Talk about clickbait… The title seems to indicate that the people associated with the certificate authorities were sentenced to death by China for their crimes. I was getting ready for a stirring dissertation on the ethics of ratting out even objectively harmful entities under these circumstances. Alas. (Or, rather, thank goodness.)


#3

Yep. My initial parsing of the headline also involved humans getting shot. Or hanged; I’m not up to date on the current fashions in PRC execution methods.


#4

Yeah, “Death penalty” and “China” just trigger all sorts of predictive patterns of thought.


#5

Surely BoingBoing would never abuse our trust by writing clickbaity headlines.


#6

Worst. Headline. Evar.


#7

will get the death penalty

will get the death penalty, maybe.


#8

TBF Cory just riffed off the ZDNet headline.
"Google guillotine falls on certificate authorities WoSign, StartCom"
Unless Charlie Osborne meant that they’d be amputating a limb. Or going for a really avant-garde hair-cutting approach. One never knows for certain.


#9

I’m so tired of this shit.


#10

Given China’s well known prediliction for handing out the death penalty for corporate malfeasance, the title here is misleading and unnecessarily provocative.


#11

Do people actually leave any Chinese cert authorities enabled ? ( Or god forbid the Hong Kong post office)


#12

Yes. The ‘tyranny of the default’ indicates that everyone leaves everything on that’s on by default.

If you asked most people if they allowed the certs from the Hong Kong post office enabled, their answer would most likely be “the what from the who?”


#13

TBF, the original headline is pretty clearly not literal (since there isn’t a real “Google guillotine” [YET?!?!]), and clearly names “WoSign, StartCom” as the recipients of the punishment.

I feel like the BB headline just illustrates that the “Cory Hyperbolism Infuser” algorithm needs a rewrite.


#14

Those rogue CAs richly deserved it.

On the other hand, Symantec (and previously COMODO) got a mere slap on the wrist for offenses just as serious, because they are too big to fail. If Chrome were to reject Symantex certs, about 1/3 to half of all websites would stop working and people would switch to Firefox or Edge. This puts them (and other browser makers) in a bind and you can just feel the frustration from the likes of Ryan Sleevi at Google.

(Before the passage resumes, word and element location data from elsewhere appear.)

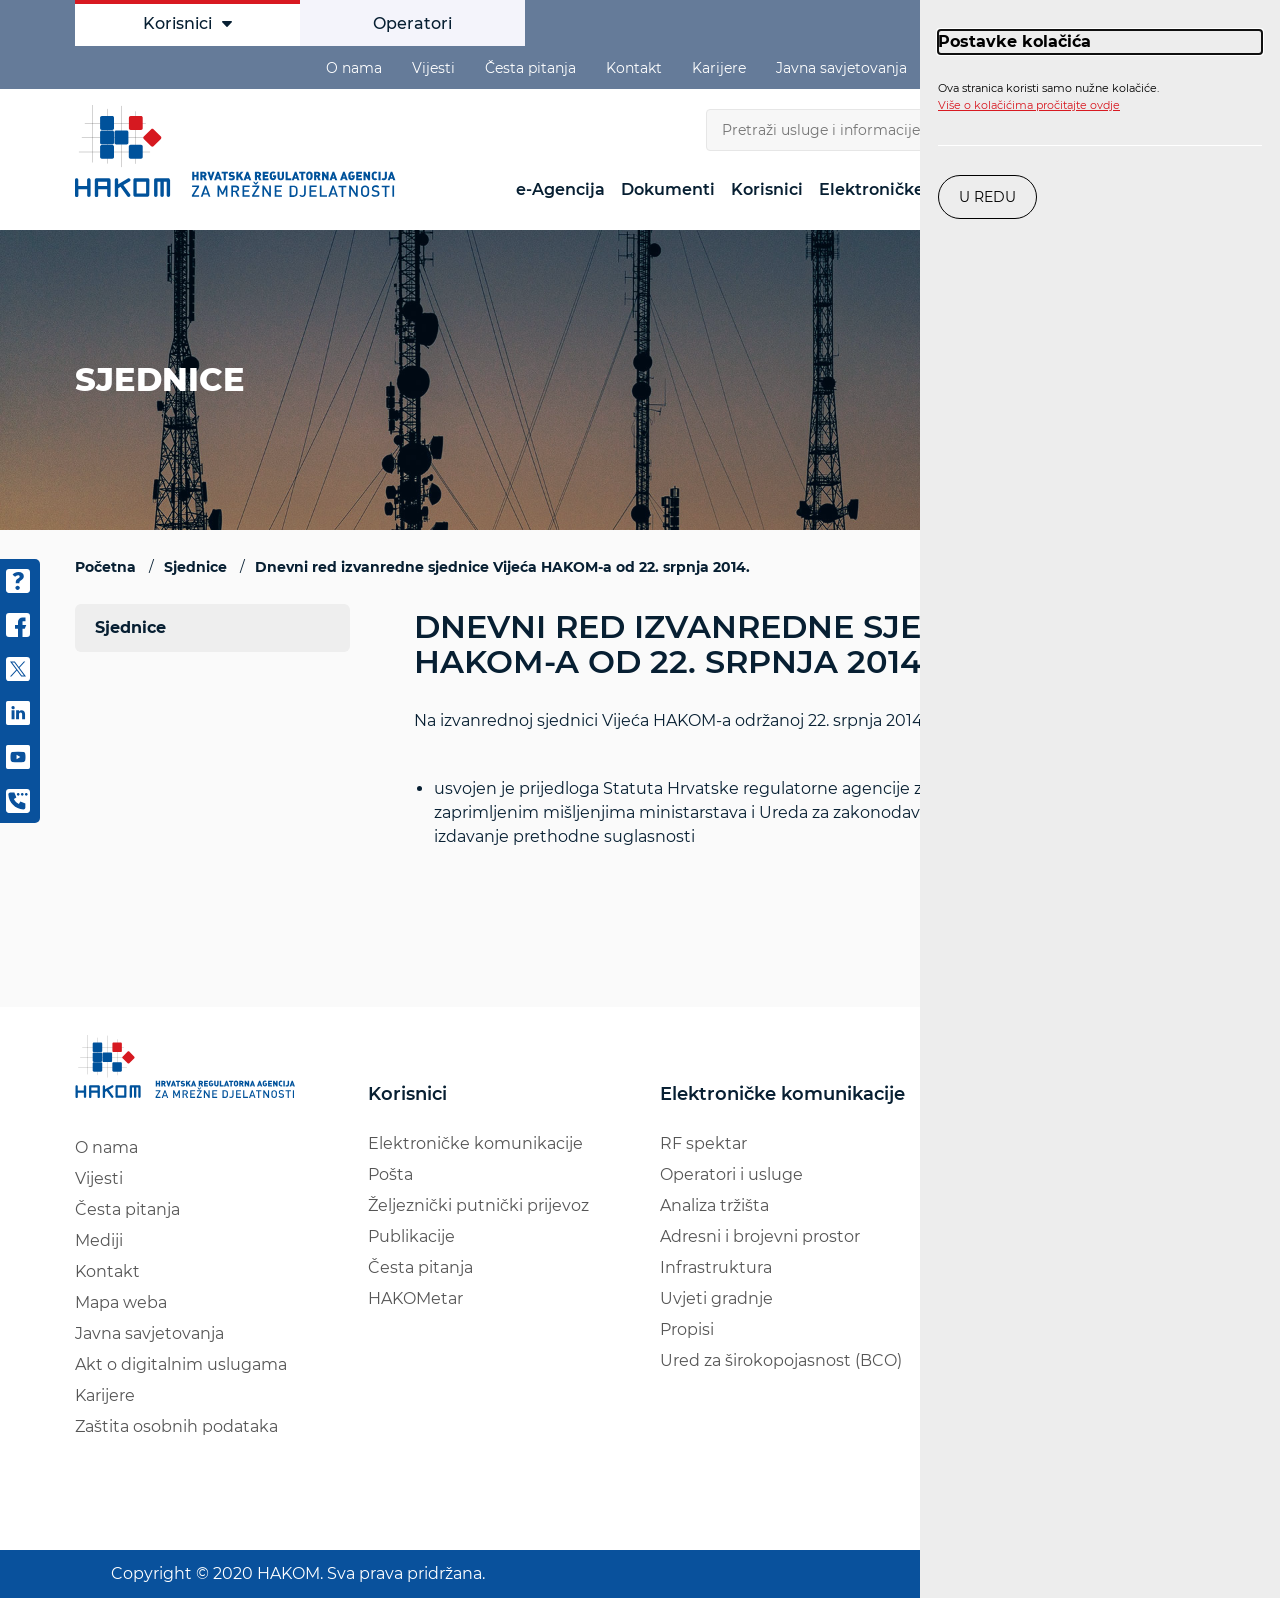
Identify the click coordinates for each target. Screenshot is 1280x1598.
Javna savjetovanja (841, 68)
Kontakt (634, 68)
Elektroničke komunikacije (475, 1143)
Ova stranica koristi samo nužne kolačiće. (1048, 97)
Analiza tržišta (714, 1205)
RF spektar (703, 1143)
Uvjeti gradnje (716, 1298)
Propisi (687, 1329)
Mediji (99, 1240)
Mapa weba (121, 1302)
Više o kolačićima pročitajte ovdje (1029, 105)
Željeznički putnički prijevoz (478, 1205)
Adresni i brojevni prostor (760, 1236)
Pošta (390, 1174)
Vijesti (433, 68)
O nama (354, 68)
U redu (987, 197)
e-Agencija (560, 189)
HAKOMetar (415, 1298)
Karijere (719, 68)
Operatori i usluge (731, 1174)
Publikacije (411, 1236)
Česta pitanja (530, 68)
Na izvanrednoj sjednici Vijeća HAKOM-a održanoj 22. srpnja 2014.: (809, 812)
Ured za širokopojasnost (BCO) (781, 1360)
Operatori (412, 23)
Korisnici (187, 23)
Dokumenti (668, 189)
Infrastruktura (716, 1267)
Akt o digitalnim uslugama (181, 1364)
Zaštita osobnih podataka (176, 1426)
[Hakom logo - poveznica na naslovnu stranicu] (240, 151)
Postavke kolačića (1014, 41)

Unless the browser makers agree to coordinated bans along with some way to notify webmasters so they replace their certs ahead of time, scumbag companies like Symantec will continue to abuse their certificate-issuing with near impunity.


#15

Indeed. Well put complaint.

I thought clickbait headlines were supposed to work on mouth-breathing dullards, not erudite techies. Guess BB has other ideas.


#16

Yeah, it’s almost all @doctorow. What is his deal?


#17

You know, I consider myself to be computer savvy yet it’s never occurred to me to disable a specific CA. Nor that I even could. Or know where to learn what CAs I should doable.


#18

I like the neologism, “doable” as an antonym for “disable”.


#19

I guess the principle of least astonishment doesn’t apply to headlines.


#20

Now I can’t trust anybody. Except you two.